Solar glory over Canada, 2005. (Wikimedia Commons)
The Brocken Spectre has had a considerable influence on art and literary history. Today most people notice it on planes. If you're sitting in a window seat, and the sun is on the other side of the plane, it may cast the aircraft's shadow onto a misty cloudbank. The shadow will be surrounded by a luminous aura, including a tiny circular rainbow. The Brocken is subjective and interactive, always centered on your position in the plane.
Brocken Spectre (Wikimedia Commons)
Long before aviation the Brocken was known to mountain climbers. Brocken is the highest peak in Germany's Harz Mountains, long connected to witchcraft and Walpurgis Night (as in Hans Baldung Grien's Renaissance prints). The Brocken Spectre consists of the climber's magnified shadow projected on a distant haze, in a nimbus of light.
Postcard of the Brocken Spectre
The Brocken is described in Goethe's Faust, Thomas Pynchon's Gravity's Rainbow, and David Foster Wallace's Infinite Jest. It's analyzed by Carl Jung and rates shout-outs in Coleridge, Dickens, Lewis Carroll, Nabokov, manga comics, and German heavy metal rock.

As far back as 63 AD, visitors to China's Mount Emei recorded the same phenomenon, known as the Buddha light. The Christian West likewise saw it as holy or sublime (when it didn't reject it as demonic). The glory is conjectured to have been an inspiration for halos and gold-rayed holy figures bursting through clouds, such as the Virgin of Guadalupe.
Manuel de Arellano, Virgin of Guadalupe, 1691.LACMA
In Corse's paintings the glass beads function like the water droplets in an atmospheric Brocken.
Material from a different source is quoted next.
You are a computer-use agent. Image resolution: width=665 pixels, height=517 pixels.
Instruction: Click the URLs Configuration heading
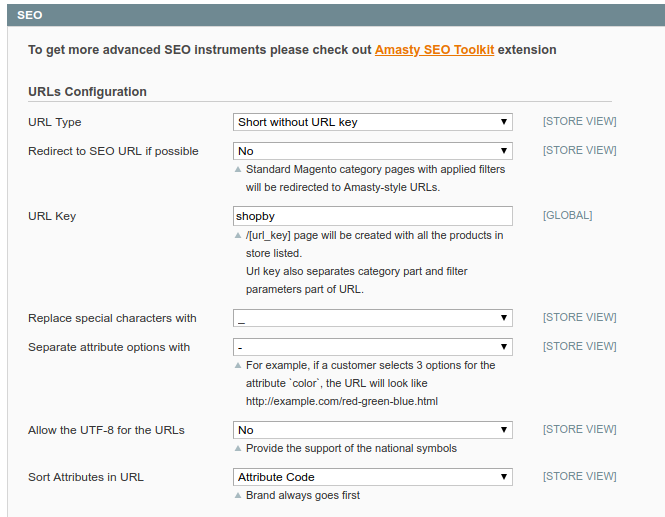[x=87, y=92]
The light is reflected (twice, off the back side of the bead) and refracted for a prismatic dispersion of colors.  As used in paint, the refraction is diffuse, all but eliminating the rainbow effect. What's left is subjectivity, a "white" painting that changes as you walk around it.
Contemporary glass microbeads. You can buy them on Amazon ($49.97 for a 10-pound bag)
Mary Corse, untitled (White Inner Band)
The White Light series embodies and subverts minimalism. A rectilinear design, as minimal as an Ad Reinhardt, is built up of ghostly brushstrokes, visible in the right light and changing with perspective.

Corse is described as an artist's artist. James Turrell rated her the most underrated artist of her (his) generation. 
Her art is one of subtle distinctions, resisting elevator pitches and street banners. Spectres are not easy to Instagram.

The LACMA show is a mere 25 works, but that feels just about right. So does Renzo Piano's overhead light on the top floor of BCAM. For those willing to take time, Corse's paintings remind us what a magical thing light is.